Un disegno intelligente?

volto dal caosL’emergere della vita dall’inanimato (nonché, come vedremo, l’emergere della coscienza dal non cosciente) non è il solo processo meccanicisticamente inesplicabile, ma è, per così dire, la punta dell’iceberg.

La domanda “Perché le cose sono così e non altrimenti?” non chiede soltanto “perché c’è qualcosa”, ma anche perché, appunto, ciò che esiste, acclarato che qualcosa deve esistere, sia proprio così; in particolare contraddistinto da organismi [più o meno coscienti].

Non è possibile rispondere a questa domanda invocando “cause meccaniche”.

Queste sono, in ultima, analisi cause apparenti, dal momento che ciò che esse dovrebbero spiegare sarebbe un sistema meccanico che può essere rappresentato come l’immagine di una funzione hamiltoniana: esso sarebbe cioè un sistema interamente reversibile e noto in ogni stato successivo e antecedente a qualsiasi stato prescelto, senza che vi si possano distinguere propriamente cause ed effetti (sarebbe l’equivalente a più dimensioni di una figura geometrica: come non ha senso chiedersi se gli angoli di un quadrato sono retti a causa del fatto che il quadrato ha due diagonali uguali o viceversa, così non ha senso chiedersi se un certo stato di un sistema meccanico reversibile sia causa o effetto dello stato successivo).

D’altra parte un sistema meccanico, appunto in quanto contraddistinto da un’evoluzione reversibile, è simmetrico rispetto al tempo, mentre l’attuale universo non lo è affatto.

Dati estratti:
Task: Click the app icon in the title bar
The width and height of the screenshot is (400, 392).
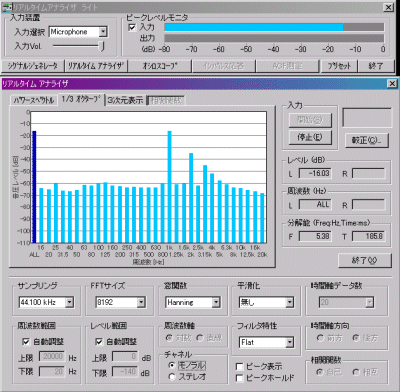Action: (x=7, y=7)
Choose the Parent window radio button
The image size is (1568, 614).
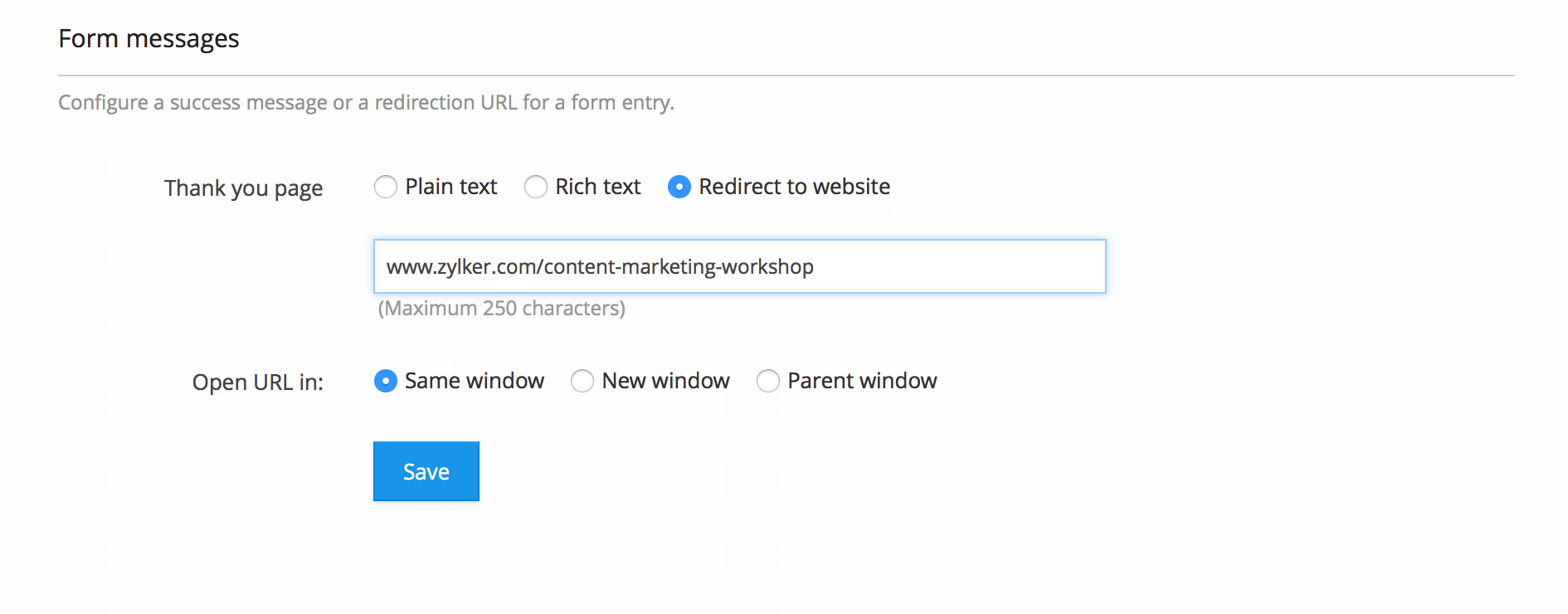click(768, 381)
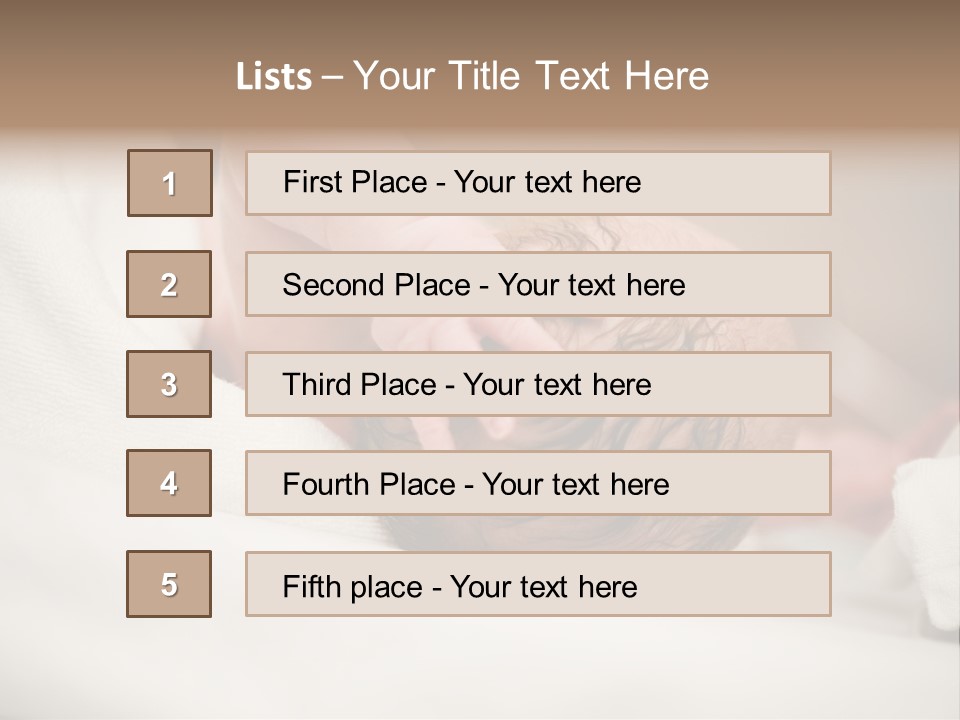Click the word "First" in the top row
Image resolution: width=960 pixels, height=720 pixels.
(312, 182)
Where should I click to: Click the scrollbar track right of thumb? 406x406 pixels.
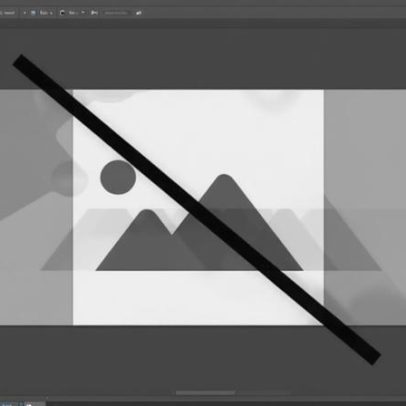point(263,393)
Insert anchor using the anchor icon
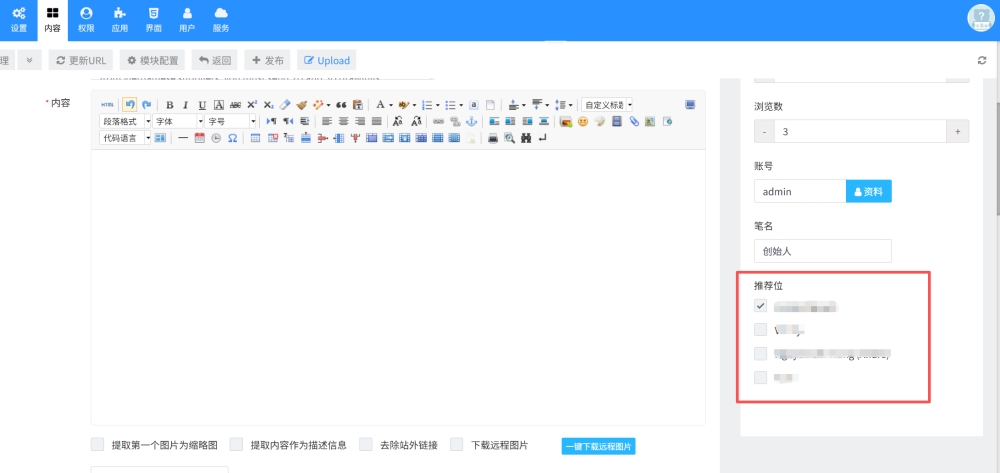The image size is (1000, 473). coord(473,122)
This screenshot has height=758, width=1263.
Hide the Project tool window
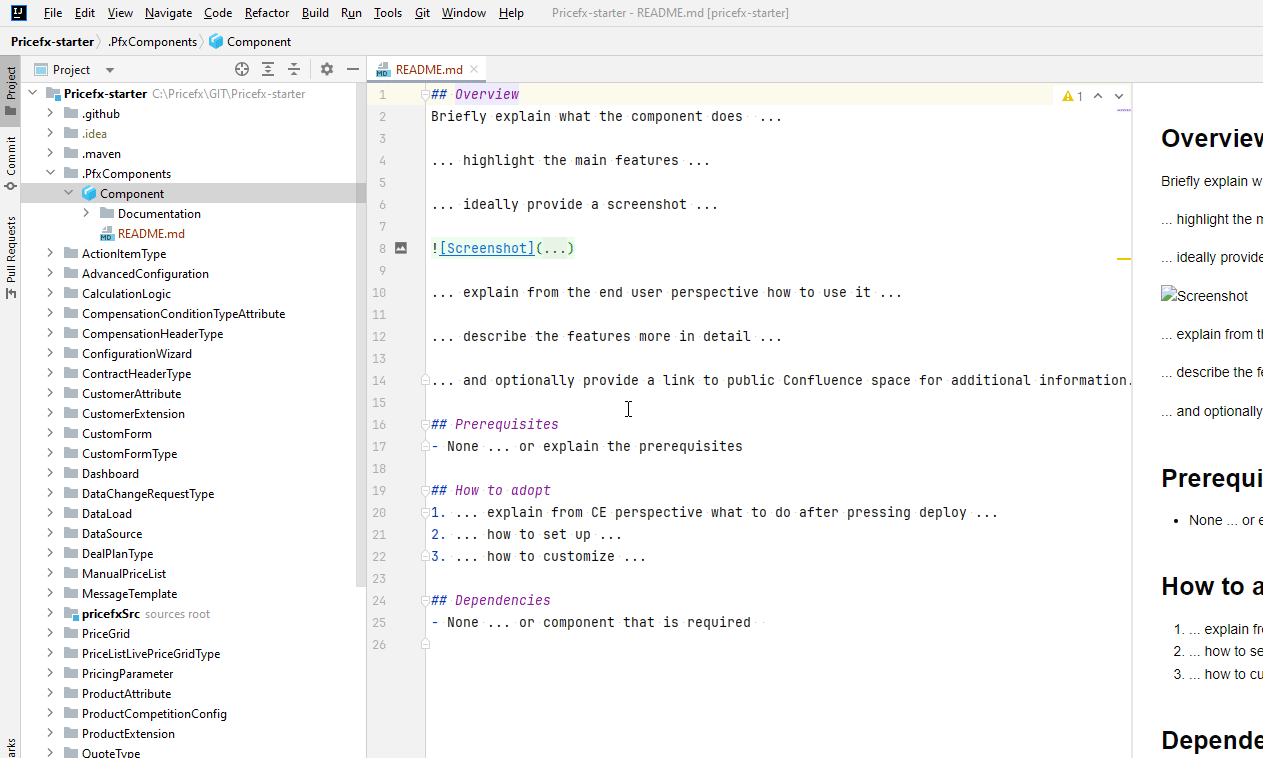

Sfida A:
Nel brano, perché un sistema meccanico è simmetrico rispetto al tempo?
Sfida B:
Estrai dal brano il passo che parte da "D’altra parte un" e prosegue fino a "lo è affatto.".

Risposta al compito A:
Perché è contraddistinto da un'evoluzione reversibile.

Risposta al compito B:
D’altra parte un sistema meccanico, appunto in quanto contraddistinto da un’evoluzione reversibile, è simmetrico rispetto al tempo, mentre l’attuale universo non lo è affatto.